After that first meeting, Grandpa Nate and I took Tillie Nachman, a former New York City person who had never learned to drive, to the stationery store so that she could buy the invitations. While she shopped for the invitations, Grandpa and I went to Wal-Mart to pick up Grandma’s prescription, and that is when we saw the red wagon special. Grandpa bought it for me, and it’s a good thing he did. It came in handy until Allen came along.

•  •

I checked my list. Post-it notes. I had bought them when we ran out of invitations. Of course, we didn’t run out of invitations until Tillie’s cat got its paws into the ink.

•  •

Tillie was filling in the who-what-when-and-where on the invitations when I noticed that she had the prettiest handwriting I had ever seen. Calligraphy, she said. It means beautiful writing, and she asked me if I would like to learn how to write like her. I said yes. She said she would give me lessons if I would help her address the envelopes. So Grandpa drove us to an art supply store where she bought me a calligraphy pen and a bottle of ink. It was while Tillie was trying out various pen points (called nibs) that she made the remark about the ballpoint pen being the biggest single factor in the decline of Western Civilization.

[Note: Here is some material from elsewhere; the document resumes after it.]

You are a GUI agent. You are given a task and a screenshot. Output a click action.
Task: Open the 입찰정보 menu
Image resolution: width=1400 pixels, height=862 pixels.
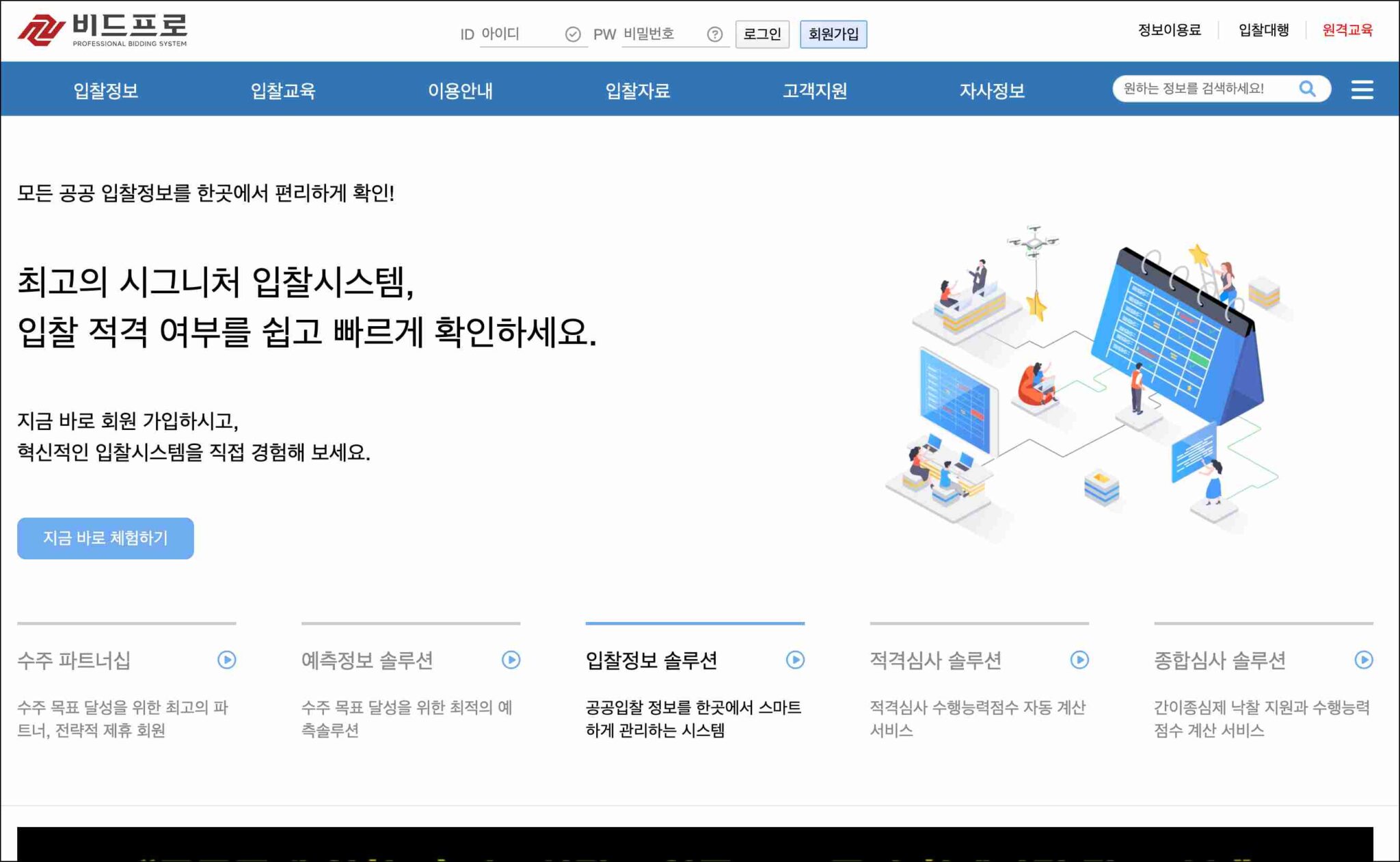[106, 91]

After choosing a nib Tillie said, I hope in the future, Noah, that you will use a ballpoint pen only when you have to press hard to make multiple carbons.

I couldn’t promise that. There were times in school when a person had to do things fast, cheap, and without character.

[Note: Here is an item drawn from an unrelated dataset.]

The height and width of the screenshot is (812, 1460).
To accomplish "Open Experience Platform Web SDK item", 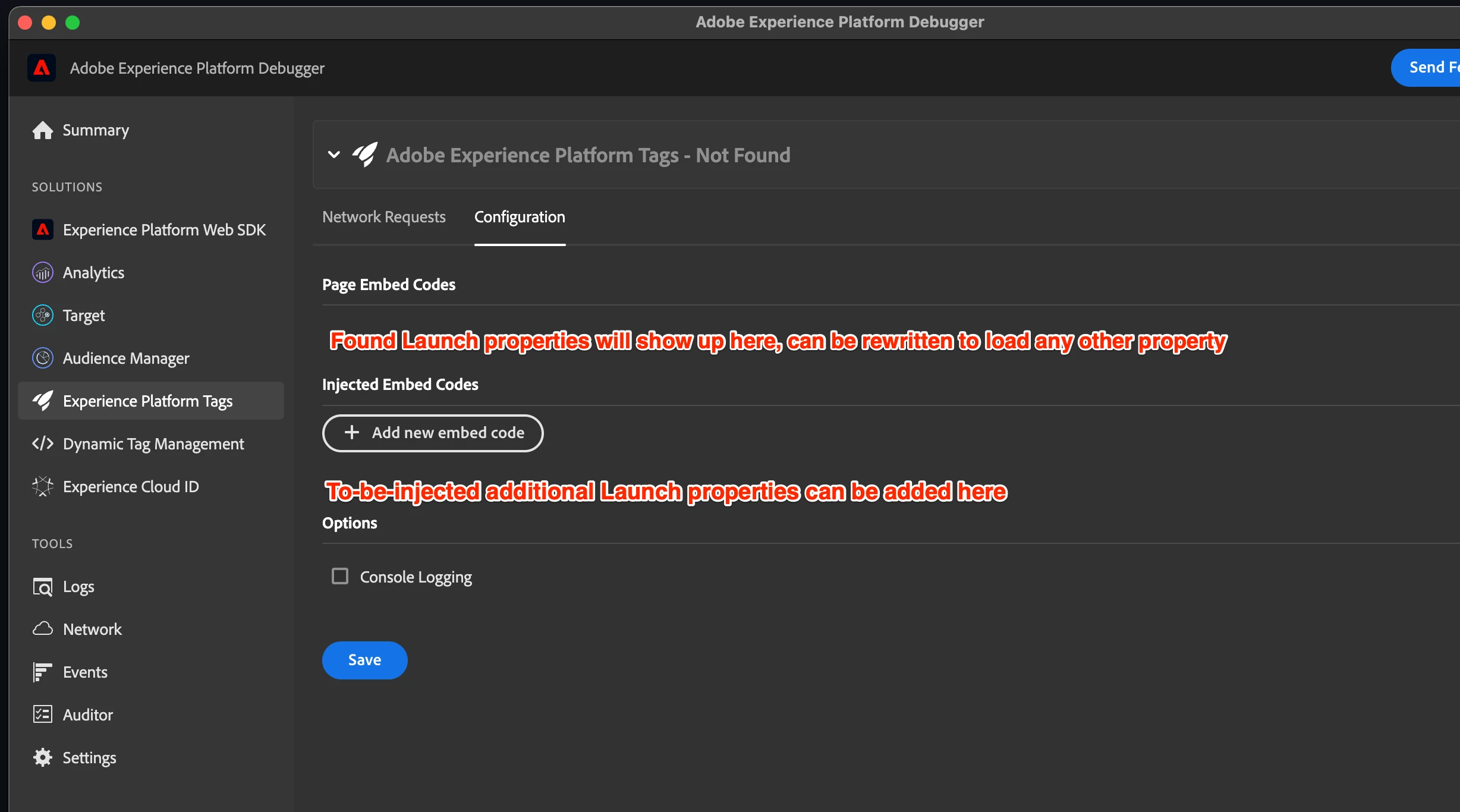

Tillie said, There are pens that come with ink in a cartridge, Noah, but I will have nothing to do with them. So when we were back at her condo, Tillie taught me how to fill a pen, or, as she said, "How to properly fill a pen."

One: Turn the filling plunger counterclockwise as far as it will go. Two: Dip the nib completely into the ink. Three: Turn the filling plunger clockwise until it stops. Four: Hold the nib above the ink bottle and turn the plunger counterclockwise again until three drops of ink fall back into the bottle. Five: Turn the plunger clockwise to stop the drops. Six: Wipe the excess ink completely from pen and nib.

When I told Tillie that six steps seemed a lot to have to do before you begin, she said, You must think of those six steps not as preparation for the beginning but as the beginning itself.